→ **Task prompt**
Copy the result of filtering the entries below for lines that include the string "panel".

Source data
****

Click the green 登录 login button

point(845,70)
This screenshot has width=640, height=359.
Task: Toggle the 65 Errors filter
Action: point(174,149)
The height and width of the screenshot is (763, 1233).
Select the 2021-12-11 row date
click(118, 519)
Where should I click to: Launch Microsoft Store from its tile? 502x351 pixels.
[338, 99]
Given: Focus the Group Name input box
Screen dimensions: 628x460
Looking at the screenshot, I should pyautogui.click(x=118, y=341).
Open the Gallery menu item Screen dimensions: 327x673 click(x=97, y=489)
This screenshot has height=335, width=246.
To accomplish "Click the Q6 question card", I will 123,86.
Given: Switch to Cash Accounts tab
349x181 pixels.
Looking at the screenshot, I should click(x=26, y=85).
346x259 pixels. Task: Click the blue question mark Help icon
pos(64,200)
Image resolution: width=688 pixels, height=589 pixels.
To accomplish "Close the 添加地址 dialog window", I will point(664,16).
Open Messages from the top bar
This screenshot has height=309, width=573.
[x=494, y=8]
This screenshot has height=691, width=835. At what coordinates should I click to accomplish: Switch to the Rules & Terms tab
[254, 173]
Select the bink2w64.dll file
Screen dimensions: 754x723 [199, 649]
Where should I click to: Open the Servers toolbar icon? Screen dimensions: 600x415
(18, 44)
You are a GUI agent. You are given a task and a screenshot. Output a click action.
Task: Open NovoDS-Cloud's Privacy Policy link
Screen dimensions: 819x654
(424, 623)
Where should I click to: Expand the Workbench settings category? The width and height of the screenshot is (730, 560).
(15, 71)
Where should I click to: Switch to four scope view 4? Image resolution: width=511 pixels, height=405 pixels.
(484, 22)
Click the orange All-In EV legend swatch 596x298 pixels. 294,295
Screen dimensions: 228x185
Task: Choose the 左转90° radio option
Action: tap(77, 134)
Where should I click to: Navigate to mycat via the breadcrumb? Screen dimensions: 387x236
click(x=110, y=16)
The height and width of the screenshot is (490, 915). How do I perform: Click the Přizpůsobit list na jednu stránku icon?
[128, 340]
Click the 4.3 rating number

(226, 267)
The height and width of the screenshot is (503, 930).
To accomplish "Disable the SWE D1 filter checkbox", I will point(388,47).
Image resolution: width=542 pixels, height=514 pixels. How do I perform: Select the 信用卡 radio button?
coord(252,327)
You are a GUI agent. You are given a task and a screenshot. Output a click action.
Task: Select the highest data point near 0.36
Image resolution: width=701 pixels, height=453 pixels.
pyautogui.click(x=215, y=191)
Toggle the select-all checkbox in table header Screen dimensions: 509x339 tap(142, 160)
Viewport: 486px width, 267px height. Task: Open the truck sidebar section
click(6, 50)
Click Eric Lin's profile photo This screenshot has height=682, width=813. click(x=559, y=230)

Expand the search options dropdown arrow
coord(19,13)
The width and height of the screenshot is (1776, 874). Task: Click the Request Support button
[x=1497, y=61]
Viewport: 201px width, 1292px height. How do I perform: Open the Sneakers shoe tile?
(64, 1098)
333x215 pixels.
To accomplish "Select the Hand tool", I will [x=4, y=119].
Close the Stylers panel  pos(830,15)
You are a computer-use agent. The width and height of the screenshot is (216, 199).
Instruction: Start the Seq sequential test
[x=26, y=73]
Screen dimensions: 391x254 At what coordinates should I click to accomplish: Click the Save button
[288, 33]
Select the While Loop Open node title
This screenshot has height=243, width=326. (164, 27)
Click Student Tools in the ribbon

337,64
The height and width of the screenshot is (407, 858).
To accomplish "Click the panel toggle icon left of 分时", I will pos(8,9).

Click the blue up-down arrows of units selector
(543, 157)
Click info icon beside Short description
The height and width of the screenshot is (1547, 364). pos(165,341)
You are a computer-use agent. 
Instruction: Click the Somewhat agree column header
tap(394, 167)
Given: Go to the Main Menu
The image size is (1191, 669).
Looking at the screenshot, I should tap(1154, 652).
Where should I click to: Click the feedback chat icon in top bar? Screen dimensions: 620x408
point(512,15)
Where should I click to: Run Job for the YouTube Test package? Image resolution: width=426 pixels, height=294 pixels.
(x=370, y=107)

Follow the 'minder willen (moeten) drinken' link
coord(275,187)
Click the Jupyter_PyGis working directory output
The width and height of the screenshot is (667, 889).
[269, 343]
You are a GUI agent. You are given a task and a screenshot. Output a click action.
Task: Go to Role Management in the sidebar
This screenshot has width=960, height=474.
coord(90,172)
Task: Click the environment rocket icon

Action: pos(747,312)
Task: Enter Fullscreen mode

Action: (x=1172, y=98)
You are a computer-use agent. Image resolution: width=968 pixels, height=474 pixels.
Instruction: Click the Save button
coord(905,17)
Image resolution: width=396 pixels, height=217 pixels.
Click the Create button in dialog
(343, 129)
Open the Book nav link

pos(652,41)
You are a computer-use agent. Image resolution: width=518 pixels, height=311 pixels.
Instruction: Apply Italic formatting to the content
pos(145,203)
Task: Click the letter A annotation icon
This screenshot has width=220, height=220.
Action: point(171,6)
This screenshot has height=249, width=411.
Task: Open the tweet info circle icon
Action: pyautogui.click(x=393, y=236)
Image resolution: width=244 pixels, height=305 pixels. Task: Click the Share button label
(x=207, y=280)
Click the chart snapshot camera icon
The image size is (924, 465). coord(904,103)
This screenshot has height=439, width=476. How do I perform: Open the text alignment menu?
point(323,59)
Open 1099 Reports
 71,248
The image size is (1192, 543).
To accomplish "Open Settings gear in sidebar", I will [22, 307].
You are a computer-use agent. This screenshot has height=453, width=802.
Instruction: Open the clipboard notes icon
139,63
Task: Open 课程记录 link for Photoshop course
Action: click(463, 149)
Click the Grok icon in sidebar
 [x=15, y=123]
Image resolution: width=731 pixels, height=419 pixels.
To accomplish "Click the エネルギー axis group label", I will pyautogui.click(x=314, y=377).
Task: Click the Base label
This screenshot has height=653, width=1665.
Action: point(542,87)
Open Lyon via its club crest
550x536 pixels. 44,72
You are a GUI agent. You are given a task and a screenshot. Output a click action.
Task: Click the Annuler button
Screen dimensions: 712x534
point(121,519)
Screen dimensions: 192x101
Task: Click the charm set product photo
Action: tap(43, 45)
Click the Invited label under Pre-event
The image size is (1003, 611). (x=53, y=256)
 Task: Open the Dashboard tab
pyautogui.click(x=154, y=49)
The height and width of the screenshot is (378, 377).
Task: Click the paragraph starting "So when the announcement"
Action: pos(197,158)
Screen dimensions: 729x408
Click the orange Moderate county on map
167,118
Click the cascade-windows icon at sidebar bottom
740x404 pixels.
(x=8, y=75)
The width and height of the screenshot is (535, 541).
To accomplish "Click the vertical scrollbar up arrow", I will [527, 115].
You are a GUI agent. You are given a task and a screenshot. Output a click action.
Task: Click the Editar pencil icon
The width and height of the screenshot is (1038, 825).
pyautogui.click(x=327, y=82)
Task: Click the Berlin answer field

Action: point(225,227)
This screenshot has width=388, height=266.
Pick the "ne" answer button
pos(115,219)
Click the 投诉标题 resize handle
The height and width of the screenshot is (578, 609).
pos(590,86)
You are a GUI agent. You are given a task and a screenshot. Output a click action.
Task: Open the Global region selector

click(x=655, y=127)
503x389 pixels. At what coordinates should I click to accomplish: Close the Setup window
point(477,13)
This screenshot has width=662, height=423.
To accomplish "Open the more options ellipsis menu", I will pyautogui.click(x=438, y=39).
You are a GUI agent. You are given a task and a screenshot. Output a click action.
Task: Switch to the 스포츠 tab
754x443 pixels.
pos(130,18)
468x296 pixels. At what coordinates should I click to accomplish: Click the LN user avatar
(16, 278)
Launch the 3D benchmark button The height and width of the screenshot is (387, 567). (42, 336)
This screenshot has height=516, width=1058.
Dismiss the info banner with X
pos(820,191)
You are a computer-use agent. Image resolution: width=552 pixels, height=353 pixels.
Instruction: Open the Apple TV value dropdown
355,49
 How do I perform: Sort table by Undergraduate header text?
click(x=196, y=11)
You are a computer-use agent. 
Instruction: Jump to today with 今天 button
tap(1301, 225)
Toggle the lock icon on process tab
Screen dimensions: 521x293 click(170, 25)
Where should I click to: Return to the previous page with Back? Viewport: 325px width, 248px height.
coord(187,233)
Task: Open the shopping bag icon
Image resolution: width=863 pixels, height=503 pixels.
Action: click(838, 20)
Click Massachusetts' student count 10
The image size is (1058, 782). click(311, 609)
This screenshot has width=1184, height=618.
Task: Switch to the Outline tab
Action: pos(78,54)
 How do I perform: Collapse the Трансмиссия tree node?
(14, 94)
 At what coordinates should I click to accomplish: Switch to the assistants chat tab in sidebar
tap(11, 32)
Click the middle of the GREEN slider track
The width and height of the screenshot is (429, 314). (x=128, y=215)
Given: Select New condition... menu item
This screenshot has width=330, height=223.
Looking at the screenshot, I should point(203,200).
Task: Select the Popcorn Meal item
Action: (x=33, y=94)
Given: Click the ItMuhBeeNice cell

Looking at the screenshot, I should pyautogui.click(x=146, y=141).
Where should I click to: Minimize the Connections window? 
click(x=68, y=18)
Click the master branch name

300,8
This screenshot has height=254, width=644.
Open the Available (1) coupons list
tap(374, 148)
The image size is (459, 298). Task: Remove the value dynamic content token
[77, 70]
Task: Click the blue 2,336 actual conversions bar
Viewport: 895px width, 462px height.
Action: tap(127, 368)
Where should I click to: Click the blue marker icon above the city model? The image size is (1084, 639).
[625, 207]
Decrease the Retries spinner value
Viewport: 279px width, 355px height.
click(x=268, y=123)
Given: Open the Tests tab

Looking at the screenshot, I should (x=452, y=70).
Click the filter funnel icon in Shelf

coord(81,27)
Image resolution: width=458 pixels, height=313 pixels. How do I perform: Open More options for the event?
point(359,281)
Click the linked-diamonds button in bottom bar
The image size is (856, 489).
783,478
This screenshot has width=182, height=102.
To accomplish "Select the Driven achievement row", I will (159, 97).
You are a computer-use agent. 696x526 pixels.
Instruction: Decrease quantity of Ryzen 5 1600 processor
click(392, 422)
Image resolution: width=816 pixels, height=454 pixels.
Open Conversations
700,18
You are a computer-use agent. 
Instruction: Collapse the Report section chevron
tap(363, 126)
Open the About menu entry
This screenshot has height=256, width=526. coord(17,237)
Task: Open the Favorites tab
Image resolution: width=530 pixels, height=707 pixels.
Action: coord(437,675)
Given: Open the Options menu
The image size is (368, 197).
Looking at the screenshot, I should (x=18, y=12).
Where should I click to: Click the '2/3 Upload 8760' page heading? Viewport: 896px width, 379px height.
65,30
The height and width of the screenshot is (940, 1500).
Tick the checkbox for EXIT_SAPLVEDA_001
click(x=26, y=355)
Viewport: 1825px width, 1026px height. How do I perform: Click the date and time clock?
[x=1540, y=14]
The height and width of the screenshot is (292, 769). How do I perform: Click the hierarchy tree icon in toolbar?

****

→ **Solved exercise**
Close the Stylers panel  pos(830,15)
To accomplish "Click the panel toggle icon left of 分时", I will pos(8,9).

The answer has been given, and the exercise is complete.